Dataset entries:

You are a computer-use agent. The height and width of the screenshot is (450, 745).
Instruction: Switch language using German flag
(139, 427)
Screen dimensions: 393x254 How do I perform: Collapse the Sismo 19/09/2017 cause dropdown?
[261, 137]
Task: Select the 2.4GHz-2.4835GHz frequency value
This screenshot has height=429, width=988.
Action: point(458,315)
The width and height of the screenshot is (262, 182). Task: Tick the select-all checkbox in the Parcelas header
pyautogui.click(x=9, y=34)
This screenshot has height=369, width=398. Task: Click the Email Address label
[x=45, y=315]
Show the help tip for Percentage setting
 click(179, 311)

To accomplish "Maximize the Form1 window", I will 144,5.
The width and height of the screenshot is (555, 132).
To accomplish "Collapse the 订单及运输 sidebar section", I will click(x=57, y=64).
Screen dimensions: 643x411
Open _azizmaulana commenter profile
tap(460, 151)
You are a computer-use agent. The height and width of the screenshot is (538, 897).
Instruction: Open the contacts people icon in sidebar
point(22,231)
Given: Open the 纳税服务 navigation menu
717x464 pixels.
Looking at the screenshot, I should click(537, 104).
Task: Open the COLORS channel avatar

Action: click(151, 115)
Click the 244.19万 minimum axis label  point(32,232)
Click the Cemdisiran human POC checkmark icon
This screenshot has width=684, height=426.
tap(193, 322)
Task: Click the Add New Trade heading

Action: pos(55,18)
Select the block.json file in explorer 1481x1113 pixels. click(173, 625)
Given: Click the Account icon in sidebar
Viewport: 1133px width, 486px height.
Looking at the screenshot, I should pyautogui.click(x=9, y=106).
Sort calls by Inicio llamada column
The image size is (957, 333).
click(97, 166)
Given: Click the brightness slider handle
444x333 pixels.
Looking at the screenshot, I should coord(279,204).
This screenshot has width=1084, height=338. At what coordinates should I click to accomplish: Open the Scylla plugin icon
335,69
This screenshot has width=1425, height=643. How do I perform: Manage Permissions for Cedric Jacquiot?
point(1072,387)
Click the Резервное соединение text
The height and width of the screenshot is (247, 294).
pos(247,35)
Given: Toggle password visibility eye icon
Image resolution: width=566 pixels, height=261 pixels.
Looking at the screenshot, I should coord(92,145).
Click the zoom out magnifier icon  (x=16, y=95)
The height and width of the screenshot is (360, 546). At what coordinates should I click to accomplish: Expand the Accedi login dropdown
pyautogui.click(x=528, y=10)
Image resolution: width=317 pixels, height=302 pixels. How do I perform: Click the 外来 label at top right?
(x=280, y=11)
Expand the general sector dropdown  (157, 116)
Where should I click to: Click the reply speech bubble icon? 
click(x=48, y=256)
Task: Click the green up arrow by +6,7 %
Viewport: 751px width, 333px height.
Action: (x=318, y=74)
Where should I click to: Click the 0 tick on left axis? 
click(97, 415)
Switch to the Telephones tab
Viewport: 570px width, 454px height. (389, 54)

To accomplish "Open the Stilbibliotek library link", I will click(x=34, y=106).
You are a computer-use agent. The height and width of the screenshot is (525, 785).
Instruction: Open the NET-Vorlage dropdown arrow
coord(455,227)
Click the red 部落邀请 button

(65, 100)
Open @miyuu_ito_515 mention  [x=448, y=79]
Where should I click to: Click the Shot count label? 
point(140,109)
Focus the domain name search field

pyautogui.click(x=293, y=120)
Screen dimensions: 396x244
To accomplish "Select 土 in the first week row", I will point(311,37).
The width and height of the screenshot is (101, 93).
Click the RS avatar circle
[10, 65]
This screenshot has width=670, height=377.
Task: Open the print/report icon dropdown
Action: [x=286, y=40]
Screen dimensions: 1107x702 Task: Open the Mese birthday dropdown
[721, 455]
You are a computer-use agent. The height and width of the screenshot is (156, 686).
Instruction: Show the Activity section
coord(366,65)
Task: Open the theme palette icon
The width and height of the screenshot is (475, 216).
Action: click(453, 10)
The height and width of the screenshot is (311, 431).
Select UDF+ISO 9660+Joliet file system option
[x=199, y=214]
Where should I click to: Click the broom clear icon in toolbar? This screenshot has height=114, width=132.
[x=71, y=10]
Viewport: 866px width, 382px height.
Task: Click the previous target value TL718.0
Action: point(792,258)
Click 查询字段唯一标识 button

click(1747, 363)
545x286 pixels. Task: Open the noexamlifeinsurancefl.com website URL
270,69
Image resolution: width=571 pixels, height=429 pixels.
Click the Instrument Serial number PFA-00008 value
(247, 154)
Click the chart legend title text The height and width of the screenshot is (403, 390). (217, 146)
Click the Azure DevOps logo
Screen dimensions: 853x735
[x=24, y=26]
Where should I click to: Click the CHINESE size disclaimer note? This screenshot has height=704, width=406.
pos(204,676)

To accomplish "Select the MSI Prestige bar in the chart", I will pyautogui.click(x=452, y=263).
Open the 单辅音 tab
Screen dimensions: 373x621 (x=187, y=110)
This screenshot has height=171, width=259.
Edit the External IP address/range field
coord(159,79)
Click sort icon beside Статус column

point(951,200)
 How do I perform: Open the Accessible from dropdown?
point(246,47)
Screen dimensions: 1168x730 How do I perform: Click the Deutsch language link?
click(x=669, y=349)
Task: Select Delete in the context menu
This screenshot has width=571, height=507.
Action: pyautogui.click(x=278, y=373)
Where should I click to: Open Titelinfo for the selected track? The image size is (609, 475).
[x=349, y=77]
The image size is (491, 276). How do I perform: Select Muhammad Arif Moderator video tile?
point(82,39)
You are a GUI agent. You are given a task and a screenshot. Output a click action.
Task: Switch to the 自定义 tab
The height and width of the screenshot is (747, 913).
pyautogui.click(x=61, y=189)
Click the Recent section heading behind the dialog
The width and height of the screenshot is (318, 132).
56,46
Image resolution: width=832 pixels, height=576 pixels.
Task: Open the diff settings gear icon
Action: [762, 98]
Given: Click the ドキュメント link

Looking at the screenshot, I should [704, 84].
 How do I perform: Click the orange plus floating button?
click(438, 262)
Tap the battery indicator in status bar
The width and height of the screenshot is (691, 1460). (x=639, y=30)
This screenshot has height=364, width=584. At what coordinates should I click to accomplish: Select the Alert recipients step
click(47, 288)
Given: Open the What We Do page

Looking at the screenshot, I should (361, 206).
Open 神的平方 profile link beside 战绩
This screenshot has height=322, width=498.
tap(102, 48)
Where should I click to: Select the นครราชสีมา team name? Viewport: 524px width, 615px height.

Problem details: Could you work out how many lines above contain the string "menu"? Only the number should be given.

Answer: 2